Yörükler Doğu Göktürklerinin bir kolu ve Uygur, Kazak, Kırgız ve Türkmen gibi bir Türk boyudur.745 yılına kadar Orhun, Altay, Tanrı, Sayan ve Aladağlarda Göktürklerin kurucu ve asli unsuru olarak göçebe yaşadılar. Göktürk (Kutluk) hâkimiyetine son vermesi üzerine Uygurlara tabi oldular. Çin ve Moğol saldırılarıyla iyice zayıflayan Uygur Devleti’ne Kırgızlar 840 yılında son verdi. Yörükler daha sonra Karahanlı (932-1212), Büyük Selçuklu (1040-1157) devletine tabi oldu.
1071 Malazgirt Savaşı’nda Selçuklu Ordusu’nun Türk olduğunu anlayınca Alparslan’ın tarafına geçerek savaşın kaderini değiştirmişlerdir.

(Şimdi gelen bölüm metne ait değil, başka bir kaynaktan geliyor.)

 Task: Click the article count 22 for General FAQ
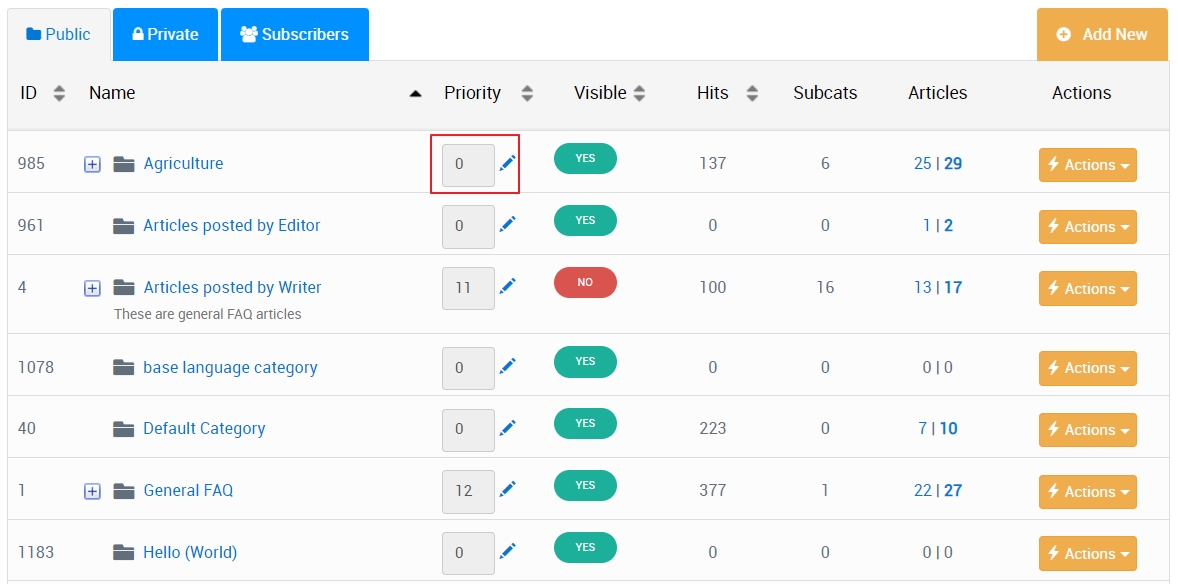(920, 490)
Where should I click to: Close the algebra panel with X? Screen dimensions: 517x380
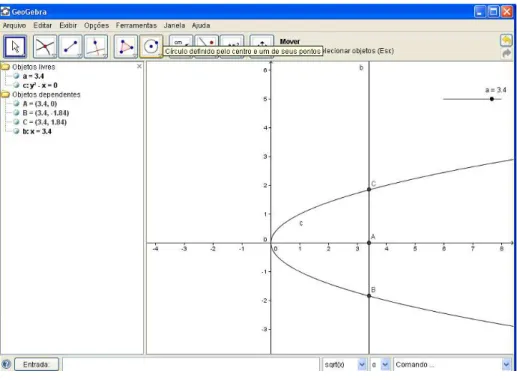click(139, 66)
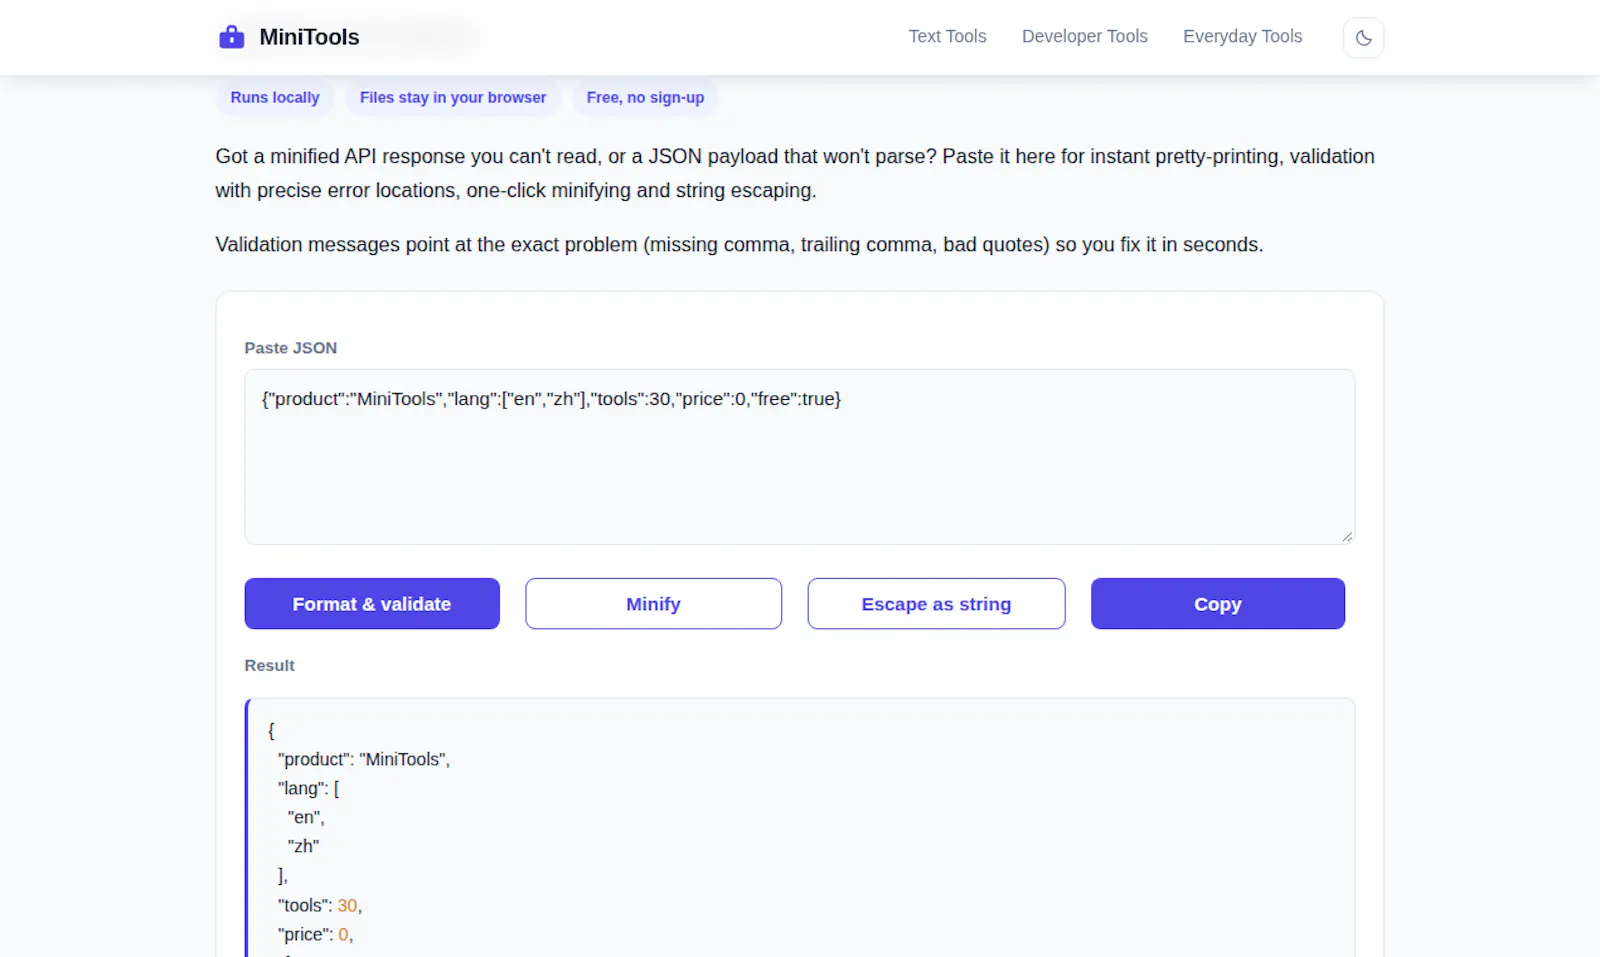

Daha sonra İran üzerinden Anadolu’ya gelen Yörükler önce Ahlat (Bitlis) oradan Fırat Nehri’nin aşağı kısımlarına (Suriye Caber Kalesi civarı) sonra Karacadağ (Urfa) daha sonra Haymana (Ankara) civarı ve en son olarak da Söğüt (Bilecik)’e yerleştiler.
Anadolu’nun önemli ölçüde yayla ve dağlık oluşu hayvancılık yapan Yörüklere bildikleri ve ihtiyaçları olan bir ortam sağlıyordu. Malazgirt Zaferi’nden sonra 24 Oğuz boyuna mensup kabileler fetih heyecanı, yeni yurtlar bulma hevesiyle bütün Anadolu’ya göç etmeye başladılar. Türkiye’de 24 Oğuz boyunun oymak ve aşiret adını almış binlerce köy mevcuttur. Bundan da anlaşıldığı gibi Türkiye’de Yörüklerin çok bulunduğu yer diye bir şey söz konusu değildir. Çünkü Türkiye Yörüklerden oluşmuştur. Türkiye’nin mayası Yörüklerdir.
Osman Bey, Söğüt civarındaki Yörük beyliğini babası Ertuğrul Bey’den devralmıştı. Osman Bey’in beyliğinde yirmi yıl yaşadıktan sonra bu küçük toplum Aşiretten Beyliğe, Beylikten Cihan Devletine ulaşmıştır. Türk Milletinin asli cevheri olan Yörükler, bütünlüğümüzün ve bağımsızlığımızın sembolü ve garantisidir.